(목표 지점 데이터)
-*-

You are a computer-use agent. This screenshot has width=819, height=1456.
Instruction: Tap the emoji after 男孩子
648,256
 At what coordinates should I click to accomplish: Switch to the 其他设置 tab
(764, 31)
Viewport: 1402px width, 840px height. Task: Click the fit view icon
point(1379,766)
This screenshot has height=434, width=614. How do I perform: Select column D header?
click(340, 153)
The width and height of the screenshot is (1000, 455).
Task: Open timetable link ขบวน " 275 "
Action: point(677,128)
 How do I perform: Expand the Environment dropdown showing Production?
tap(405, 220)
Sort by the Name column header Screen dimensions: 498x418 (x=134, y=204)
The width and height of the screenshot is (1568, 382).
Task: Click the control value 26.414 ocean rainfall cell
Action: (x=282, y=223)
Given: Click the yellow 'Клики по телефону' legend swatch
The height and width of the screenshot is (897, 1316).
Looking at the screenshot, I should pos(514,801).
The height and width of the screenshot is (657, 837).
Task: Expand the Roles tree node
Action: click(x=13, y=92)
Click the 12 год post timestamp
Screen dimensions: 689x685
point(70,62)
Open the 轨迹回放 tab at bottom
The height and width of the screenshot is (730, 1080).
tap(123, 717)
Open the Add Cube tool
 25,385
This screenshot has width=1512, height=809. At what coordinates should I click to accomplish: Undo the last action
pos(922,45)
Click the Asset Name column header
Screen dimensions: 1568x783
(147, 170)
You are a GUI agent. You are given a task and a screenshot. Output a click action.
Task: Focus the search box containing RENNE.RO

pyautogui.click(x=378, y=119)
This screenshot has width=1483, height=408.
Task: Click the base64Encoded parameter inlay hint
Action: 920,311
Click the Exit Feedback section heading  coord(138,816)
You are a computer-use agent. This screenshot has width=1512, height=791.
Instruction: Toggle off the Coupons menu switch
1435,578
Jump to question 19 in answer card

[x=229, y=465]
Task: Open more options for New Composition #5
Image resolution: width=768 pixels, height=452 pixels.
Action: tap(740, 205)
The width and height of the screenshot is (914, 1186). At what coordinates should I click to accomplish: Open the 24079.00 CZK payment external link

-*-

▶ **수행할 목표**: 자료의 처음부터 "point(1379,766)"가 들어 있는 줄까지, 요청 문장도 포함해 모든 줄을 다시 쓰되 답에 나온 좌표 값마다 -39를 더해 옮기세요. 그 범위의 줄만 쓰세요.

▶ **작성한 답**:
You are a computer-use agent. This screenshot has width=819, height=1456.
Instruction: Tap the emoji after 男孩子
609,217
 At what coordinates should I click to accomplish: Switch to the 其他设置 tab
(725, -8)
Viewport: 1402px width, 840px height. Task: Click the fit view icon
point(1340,727)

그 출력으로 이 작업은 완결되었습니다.